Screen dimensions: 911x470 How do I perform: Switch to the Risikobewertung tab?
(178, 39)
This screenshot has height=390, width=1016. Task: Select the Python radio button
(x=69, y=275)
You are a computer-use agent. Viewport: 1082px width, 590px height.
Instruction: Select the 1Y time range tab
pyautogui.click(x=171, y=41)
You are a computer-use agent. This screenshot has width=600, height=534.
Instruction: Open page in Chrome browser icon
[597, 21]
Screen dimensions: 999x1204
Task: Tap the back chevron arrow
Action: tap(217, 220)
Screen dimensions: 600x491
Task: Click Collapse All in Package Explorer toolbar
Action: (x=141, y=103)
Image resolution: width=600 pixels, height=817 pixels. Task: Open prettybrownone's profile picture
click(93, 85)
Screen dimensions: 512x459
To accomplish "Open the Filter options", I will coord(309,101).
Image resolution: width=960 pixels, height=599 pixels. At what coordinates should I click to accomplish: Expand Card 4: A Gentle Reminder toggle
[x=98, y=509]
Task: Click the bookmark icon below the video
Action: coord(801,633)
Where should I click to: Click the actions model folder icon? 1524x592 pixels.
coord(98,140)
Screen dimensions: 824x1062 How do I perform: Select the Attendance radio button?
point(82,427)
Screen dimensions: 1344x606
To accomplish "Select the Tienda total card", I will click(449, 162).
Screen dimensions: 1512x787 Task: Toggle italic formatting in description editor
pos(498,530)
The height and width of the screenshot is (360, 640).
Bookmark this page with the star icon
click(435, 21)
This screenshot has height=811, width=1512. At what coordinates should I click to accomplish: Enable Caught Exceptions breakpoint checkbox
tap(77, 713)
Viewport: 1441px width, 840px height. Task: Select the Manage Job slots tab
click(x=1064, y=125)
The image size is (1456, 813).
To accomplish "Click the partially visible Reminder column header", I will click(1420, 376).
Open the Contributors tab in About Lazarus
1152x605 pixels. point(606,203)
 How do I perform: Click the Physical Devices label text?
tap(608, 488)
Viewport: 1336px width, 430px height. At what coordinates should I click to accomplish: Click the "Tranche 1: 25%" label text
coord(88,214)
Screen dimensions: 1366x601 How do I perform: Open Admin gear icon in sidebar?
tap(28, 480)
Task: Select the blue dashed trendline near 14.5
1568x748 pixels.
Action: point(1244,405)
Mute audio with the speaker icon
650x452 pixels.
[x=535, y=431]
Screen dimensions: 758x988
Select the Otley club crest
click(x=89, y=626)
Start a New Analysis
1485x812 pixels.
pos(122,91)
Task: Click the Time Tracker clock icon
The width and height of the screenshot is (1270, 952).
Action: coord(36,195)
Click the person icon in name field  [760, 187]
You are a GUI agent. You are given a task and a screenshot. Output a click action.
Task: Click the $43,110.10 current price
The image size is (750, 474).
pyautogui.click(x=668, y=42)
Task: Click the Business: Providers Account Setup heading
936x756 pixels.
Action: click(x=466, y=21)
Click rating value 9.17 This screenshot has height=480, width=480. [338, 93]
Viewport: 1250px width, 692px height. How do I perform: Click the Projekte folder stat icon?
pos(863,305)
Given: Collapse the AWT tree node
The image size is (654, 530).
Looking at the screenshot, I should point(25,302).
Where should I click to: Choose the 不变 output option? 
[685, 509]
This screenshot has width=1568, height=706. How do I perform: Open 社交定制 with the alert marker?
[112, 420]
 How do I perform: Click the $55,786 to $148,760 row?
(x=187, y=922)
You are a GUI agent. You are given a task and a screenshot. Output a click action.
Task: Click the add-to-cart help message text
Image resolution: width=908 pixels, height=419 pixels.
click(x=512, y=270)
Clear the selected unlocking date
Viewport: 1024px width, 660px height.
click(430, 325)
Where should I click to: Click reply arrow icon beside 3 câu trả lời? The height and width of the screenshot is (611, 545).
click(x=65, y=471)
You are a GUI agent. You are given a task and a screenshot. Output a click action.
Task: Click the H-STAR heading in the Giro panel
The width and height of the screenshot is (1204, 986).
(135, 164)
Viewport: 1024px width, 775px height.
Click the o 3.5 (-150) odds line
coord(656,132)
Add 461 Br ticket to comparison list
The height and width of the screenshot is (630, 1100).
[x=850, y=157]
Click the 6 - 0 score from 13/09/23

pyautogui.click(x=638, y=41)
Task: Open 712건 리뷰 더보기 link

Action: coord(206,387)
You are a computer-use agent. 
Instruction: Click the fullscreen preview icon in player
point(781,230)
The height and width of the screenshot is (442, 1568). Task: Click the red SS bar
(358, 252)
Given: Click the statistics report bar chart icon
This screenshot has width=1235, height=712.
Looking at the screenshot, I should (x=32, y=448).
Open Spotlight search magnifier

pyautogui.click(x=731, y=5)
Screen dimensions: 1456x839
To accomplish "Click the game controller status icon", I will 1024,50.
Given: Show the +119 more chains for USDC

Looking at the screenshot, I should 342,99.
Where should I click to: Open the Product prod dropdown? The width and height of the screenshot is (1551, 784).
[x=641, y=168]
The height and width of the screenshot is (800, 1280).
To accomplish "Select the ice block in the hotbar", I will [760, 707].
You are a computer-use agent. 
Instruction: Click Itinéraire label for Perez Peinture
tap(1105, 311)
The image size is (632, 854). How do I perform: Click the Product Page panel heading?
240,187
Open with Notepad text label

= = = =

*What the task asks:*
A full, exact copy of the entries is required. Return it.

*Task response:*
Screen dimensions: 911x470 How do I perform: Switch to the Risikobewertung tab?
(178, 39)
This screenshot has height=390, width=1016. Task: Select the Python radio button
(x=69, y=275)
You are a computer-use agent. Viewport: 1082px width, 590px height.
Instruction: Select the 1Y time range tab
pyautogui.click(x=171, y=41)
You are a computer-use agent. This screenshot has width=600, height=534.
Instruction: Open page in Chrome browser icon
[597, 21]
Screen dimensions: 999x1204
Task: Tap the back chevron arrow
Action: tap(217, 220)
Screen dimensions: 600x491
Task: Click Collapse All in Package Explorer toolbar
Action: (x=141, y=103)
Image resolution: width=600 pixels, height=817 pixels. Task: Open prettybrownone's profile picture
click(93, 85)
Screen dimensions: 512x459
To accomplish "Open the Filter options", I will coord(309,101).
Image resolution: width=960 pixels, height=599 pixels. At what coordinates should I click to accomplish: Expand Card 4: A Gentle Reminder toggle
[x=98, y=509]
Task: Click the bookmark icon below the video
Action: coord(801,633)
Where should I click to: Click the actions model folder icon? 1524x592 pixels.
coord(98,140)
Screen dimensions: 824x1062 How do I perform: Select the Attendance radio button?
point(82,427)
Screen dimensions: 1344x606
To accomplish "Select the Tienda total card", I will click(449, 162).
Screen dimensions: 1512x787 Task: Toggle italic formatting in description editor
pos(498,530)
The height and width of the screenshot is (360, 640).
Bookmark this page with the star icon
click(435, 21)
This screenshot has height=811, width=1512. At what coordinates should I click to accomplish: Enable Caught Exceptions breakpoint checkbox
tap(77, 713)
Viewport: 1441px width, 840px height. Task: Select the Manage Job slots tab
click(x=1064, y=125)
The image size is (1456, 813).
To accomplish "Click the partially visible Reminder column header", I will click(1420, 376).
Open the Contributors tab in About Lazarus
1152x605 pixels. point(606,203)
 How do I perform: Click the Physical Devices label text?
tap(608, 488)
Viewport: 1336px width, 430px height. At what coordinates should I click to accomplish: Click the "Tranche 1: 25%" label text
coord(88,214)
Screen dimensions: 1366x601 How do I perform: Open Admin gear icon in sidebar?
tap(28, 480)
Task: Select the blue dashed trendline near 14.5
1568x748 pixels.
Action: point(1244,405)
Mute audio with the speaker icon
650x452 pixels.
[x=535, y=431]
Screen dimensions: 758x988
Select the Otley club crest
click(x=89, y=626)
Start a New Analysis
1485x812 pixels.
pos(122,91)
Task: Click the Time Tracker clock icon
The width and height of the screenshot is (1270, 952).
Action: coord(36,195)
Click the person icon in name field  [760, 187]
You are a GUI agent. You are given a task and a screenshot. Output a click action.
Task: Click the $43,110.10 current price
The image size is (750, 474).
pyautogui.click(x=668, y=42)
Task: Click the Business: Providers Account Setup heading
936x756 pixels.
Action: click(x=466, y=21)
Click rating value 9.17 This screenshot has height=480, width=480. [338, 93]
Viewport: 1250px width, 692px height. How do I perform: Click the Projekte folder stat icon?
pos(863,305)
Given: Collapse the AWT tree node
The image size is (654, 530).
Looking at the screenshot, I should point(25,302).
Where should I click to: Choose the 不变 output option? 
[685, 509]
This screenshot has width=1568, height=706. How do I perform: Open 社交定制 with the alert marker?
[112, 420]
 How do I perform: Click the $55,786 to $148,760 row?
(x=187, y=922)
You are a GUI agent. You are given a task and a screenshot. Output a click action.
Task: Click the add-to-cart help message text
Image resolution: width=908 pixels, height=419 pixels.
click(x=512, y=270)
Clear the selected unlocking date
Viewport: 1024px width, 660px height.
click(430, 325)
Where should I click to: Click reply arrow icon beside 3 câu trả lời? The height and width of the screenshot is (611, 545).
click(x=65, y=471)
You are a GUI agent. You are given a task and a screenshot. Output a click action.
Task: Click the H-STAR heading in the Giro panel
The width and height of the screenshot is (1204, 986).
(135, 164)
Viewport: 1024px width, 775px height.
Click the o 3.5 (-150) odds line
coord(656,132)
Add 461 Br ticket to comparison list
The height and width of the screenshot is (630, 1100).
[x=850, y=157]
Click the 6 - 0 score from 13/09/23

pyautogui.click(x=638, y=41)
Task: Open 712건 리뷰 더보기 link

Action: coord(206,387)
You are a computer-use agent. 
Instruction: Click the fullscreen preview icon in player
point(781,230)
The height and width of the screenshot is (442, 1568). Task: Click the red SS bar
(358, 252)
Given: Click the statistics report bar chart icon
This screenshot has width=1235, height=712.
Looking at the screenshot, I should (x=32, y=448).
Open Spotlight search magnifier

pyautogui.click(x=731, y=5)
Screen dimensions: 1456x839
To accomplish "Click the game controller status icon", I will 1024,50.
Given: Show the +119 more chains for USDC

Looking at the screenshot, I should 342,99.
Where should I click to: Open the Product prod dropdown? The width and height of the screenshot is (1551, 784).
[x=641, y=168]
The height and width of the screenshot is (800, 1280).
To accomplish "Select the ice block in the hotbar", I will [760, 707].
You are a computer-use agent. 
Instruction: Click Itinéraire label for Perez Peinture
tap(1105, 311)
The image size is (632, 854). How do I perform: Click the Product Page panel heading?
240,187
Open with Notepad text label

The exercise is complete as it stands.